Look in the material below for the line with "Мастерская (92, 265)" and the line with "Поиск (374, 2499)", then set down exactly those two lines and all lines between, nothing more.

Records for this exercise:
Start of Block
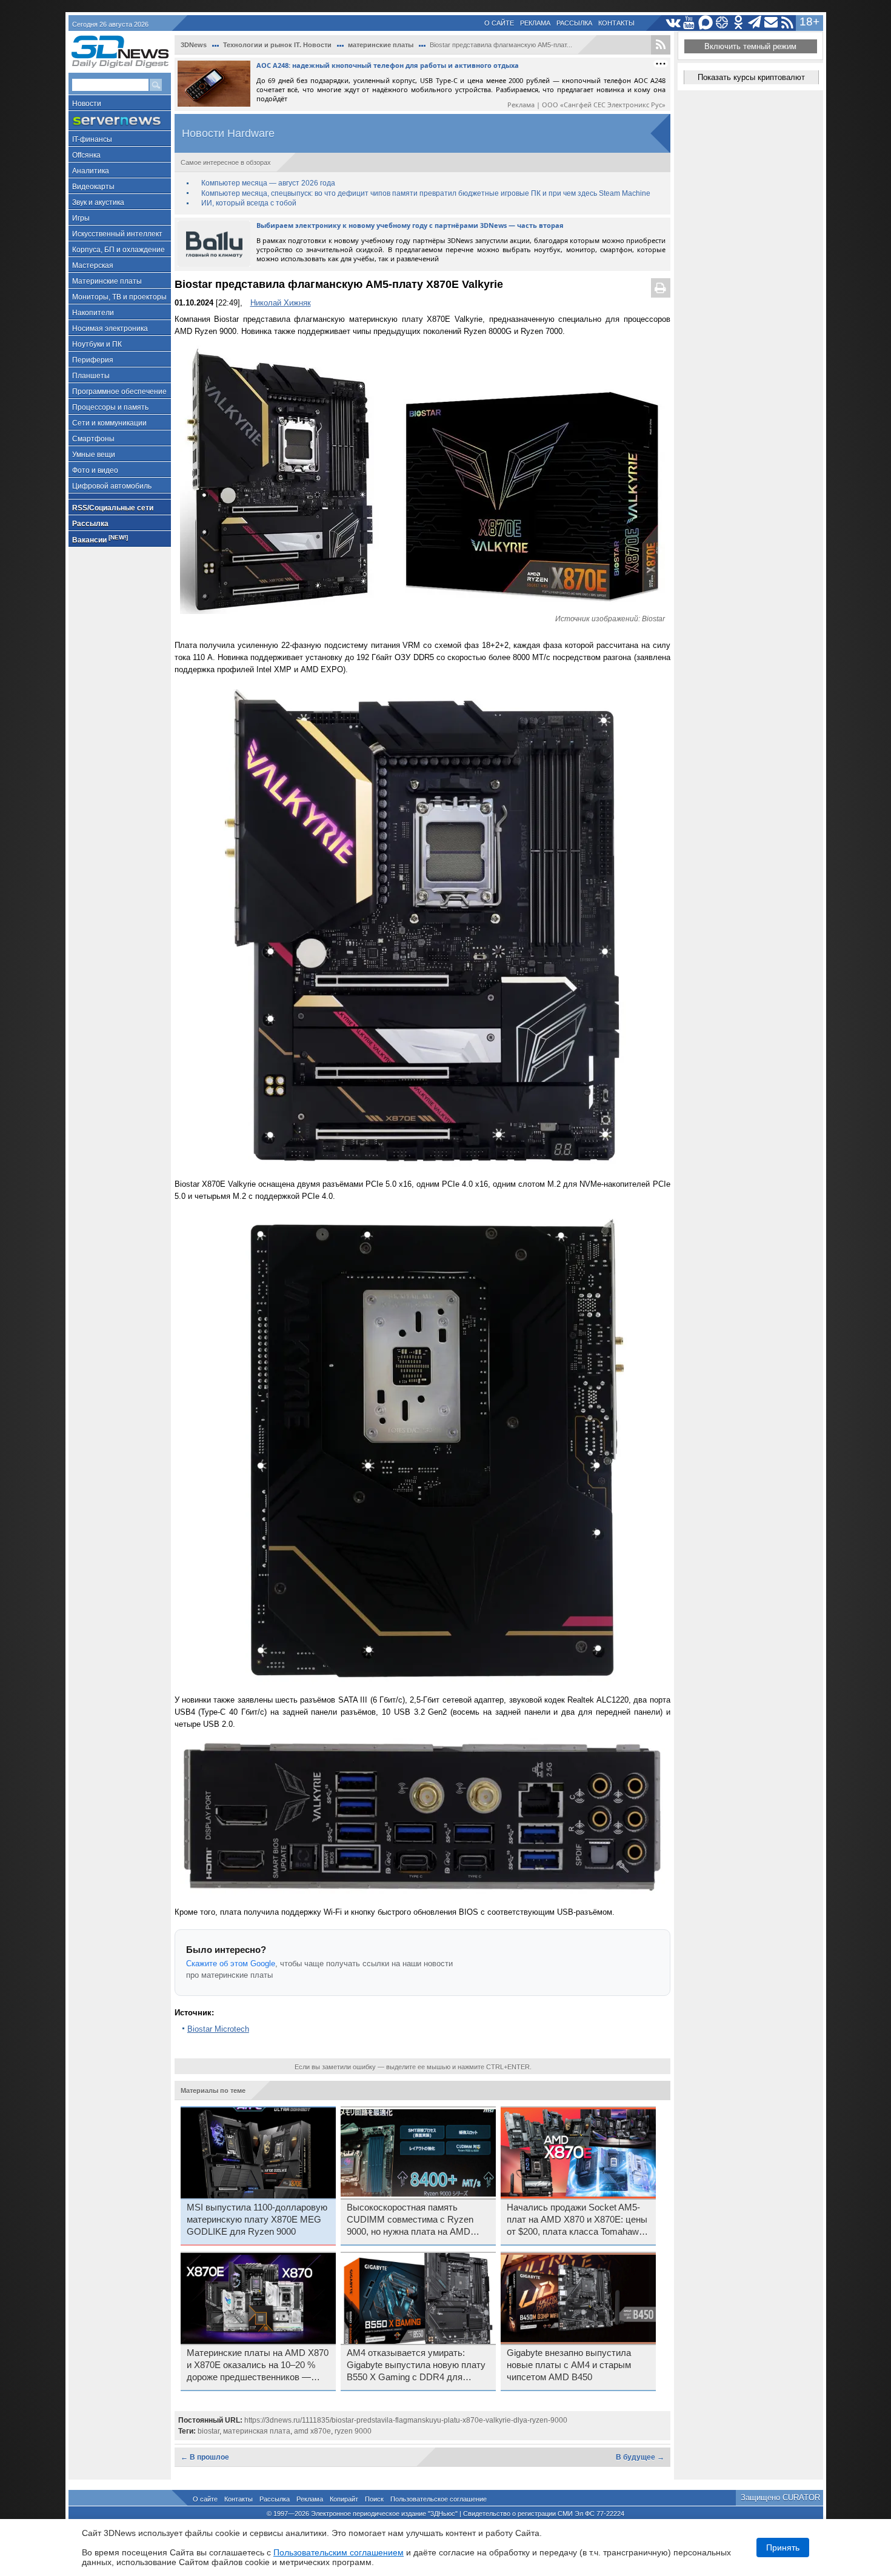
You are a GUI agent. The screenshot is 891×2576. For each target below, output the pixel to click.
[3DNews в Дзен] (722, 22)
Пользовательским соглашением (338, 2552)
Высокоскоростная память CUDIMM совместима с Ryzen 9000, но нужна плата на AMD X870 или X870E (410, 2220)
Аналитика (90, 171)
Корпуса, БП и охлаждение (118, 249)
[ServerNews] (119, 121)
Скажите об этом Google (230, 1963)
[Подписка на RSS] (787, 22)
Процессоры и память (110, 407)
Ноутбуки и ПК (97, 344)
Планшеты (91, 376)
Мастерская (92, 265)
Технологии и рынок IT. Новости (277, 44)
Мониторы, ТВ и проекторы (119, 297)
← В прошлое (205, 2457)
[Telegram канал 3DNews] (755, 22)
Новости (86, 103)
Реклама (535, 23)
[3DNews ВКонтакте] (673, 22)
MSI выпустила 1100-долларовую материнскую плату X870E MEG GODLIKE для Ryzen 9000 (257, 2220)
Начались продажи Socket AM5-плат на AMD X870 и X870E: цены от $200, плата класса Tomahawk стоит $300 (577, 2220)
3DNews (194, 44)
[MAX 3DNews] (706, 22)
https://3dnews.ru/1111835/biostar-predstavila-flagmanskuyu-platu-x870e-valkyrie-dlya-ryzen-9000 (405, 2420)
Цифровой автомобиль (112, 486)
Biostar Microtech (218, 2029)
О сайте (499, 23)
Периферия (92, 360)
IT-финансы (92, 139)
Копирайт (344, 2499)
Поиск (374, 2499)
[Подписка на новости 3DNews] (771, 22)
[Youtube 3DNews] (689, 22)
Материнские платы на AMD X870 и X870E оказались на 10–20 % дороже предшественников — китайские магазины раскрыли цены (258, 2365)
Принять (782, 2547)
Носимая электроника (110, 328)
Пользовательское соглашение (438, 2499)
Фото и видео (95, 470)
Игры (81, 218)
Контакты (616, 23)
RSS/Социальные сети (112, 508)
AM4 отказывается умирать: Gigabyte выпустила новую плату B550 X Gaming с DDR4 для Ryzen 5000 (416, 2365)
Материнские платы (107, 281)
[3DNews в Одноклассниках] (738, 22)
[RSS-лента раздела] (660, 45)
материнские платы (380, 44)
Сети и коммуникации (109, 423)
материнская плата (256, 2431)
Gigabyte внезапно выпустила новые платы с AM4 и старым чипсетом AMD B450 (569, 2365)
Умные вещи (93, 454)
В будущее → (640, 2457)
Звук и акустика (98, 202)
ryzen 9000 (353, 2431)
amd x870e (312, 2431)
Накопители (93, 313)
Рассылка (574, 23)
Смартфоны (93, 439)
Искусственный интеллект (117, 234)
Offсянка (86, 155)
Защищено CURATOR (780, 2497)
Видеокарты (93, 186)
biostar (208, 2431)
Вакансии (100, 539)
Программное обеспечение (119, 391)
End of Block
Start of Block
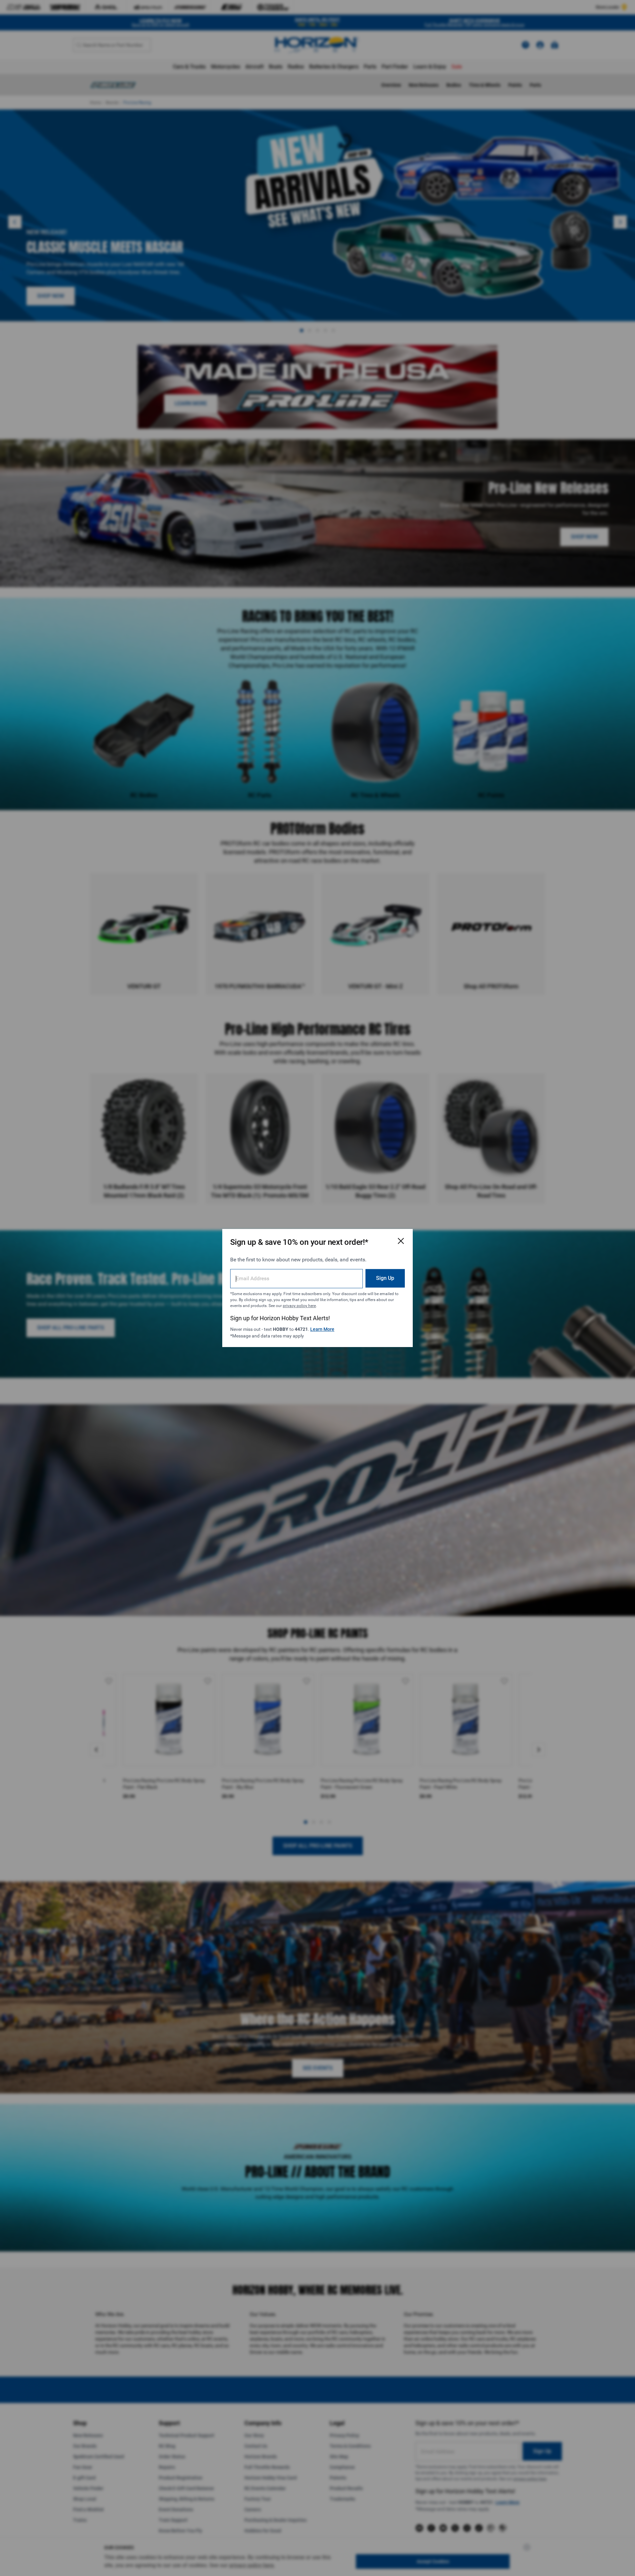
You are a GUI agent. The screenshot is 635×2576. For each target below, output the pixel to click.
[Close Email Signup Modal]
End of Block
Start of Block
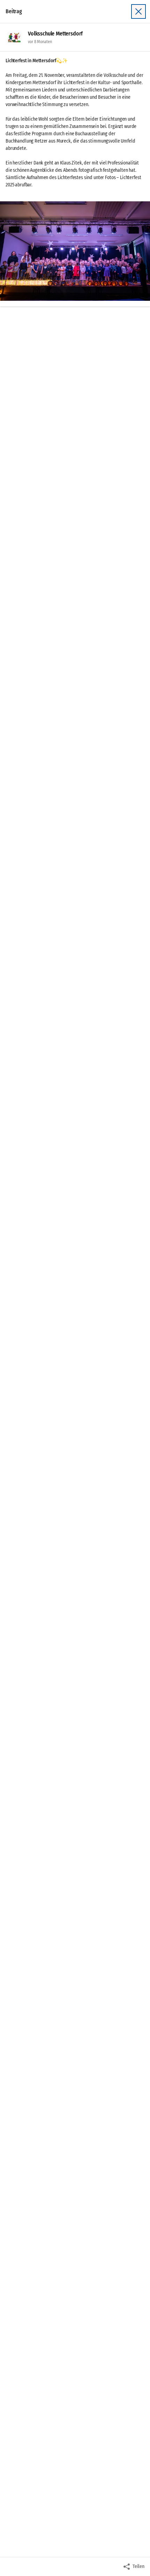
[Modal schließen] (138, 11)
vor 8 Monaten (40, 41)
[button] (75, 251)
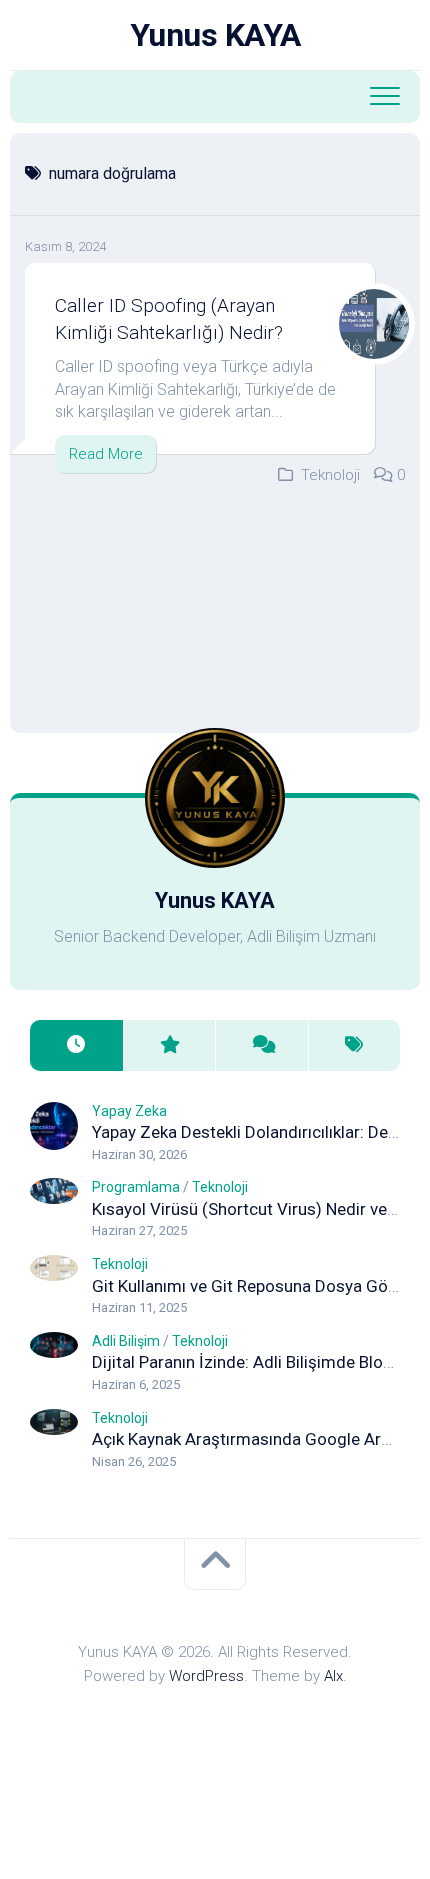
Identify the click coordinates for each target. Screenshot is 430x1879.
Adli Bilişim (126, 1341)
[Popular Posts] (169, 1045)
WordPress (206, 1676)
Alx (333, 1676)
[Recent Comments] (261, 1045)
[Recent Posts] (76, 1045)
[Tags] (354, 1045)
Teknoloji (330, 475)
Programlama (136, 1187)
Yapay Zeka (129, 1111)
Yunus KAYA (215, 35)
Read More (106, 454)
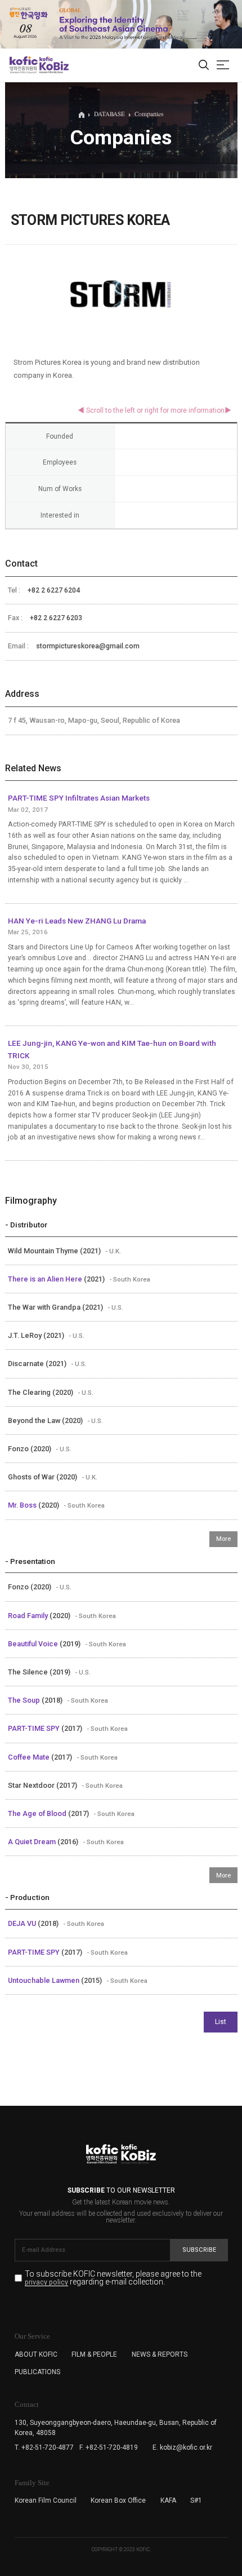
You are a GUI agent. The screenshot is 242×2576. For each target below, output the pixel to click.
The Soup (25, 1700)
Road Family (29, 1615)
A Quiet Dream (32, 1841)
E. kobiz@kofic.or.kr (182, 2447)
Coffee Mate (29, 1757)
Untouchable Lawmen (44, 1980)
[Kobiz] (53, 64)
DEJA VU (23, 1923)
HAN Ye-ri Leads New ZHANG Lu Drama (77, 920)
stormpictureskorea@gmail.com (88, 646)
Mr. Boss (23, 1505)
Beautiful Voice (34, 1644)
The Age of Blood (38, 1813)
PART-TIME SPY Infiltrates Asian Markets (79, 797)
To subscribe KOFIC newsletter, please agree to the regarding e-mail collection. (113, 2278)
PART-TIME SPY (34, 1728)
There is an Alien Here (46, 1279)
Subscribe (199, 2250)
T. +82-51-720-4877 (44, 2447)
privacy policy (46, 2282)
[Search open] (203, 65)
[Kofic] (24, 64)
End of Block
Response area:
Мастерская (92, 265)
Технологии и рынок IT. Новости (277, 44)
Мониторы, ТВ и проекторы (119, 297)
← В прошлое (205, 2457)
[Telegram канал 3DNews] (755, 22)
Новости (86, 103)
Реклама (535, 23)
[3DNews ВКонтакте] (673, 22)
MSI выпустила 1100-долларовую материнскую плату X870E MEG GODLIKE для Ryzen 9000 (257, 2220)
Начались продажи Socket AM5-плат на AMD X870 и X870E: цены от $200, плата класса Tomahawk стоит $300 (577, 2220)
3DNews (194, 44)
[MAX 3DNews] (706, 22)
https://3dnews.ru/1111835/biostar-predstavila-flagmanskuyu-platu-x870e-valkyrie-dlya-ryzen-9000 (405, 2420)
Цифровой автомобиль (112, 486)
Biostar Microtech (218, 2029)
О сайте (499, 23)
Периферия (92, 360)
IT-финансы (92, 139)
Копирайт (344, 2499)
Поиск (374, 2499)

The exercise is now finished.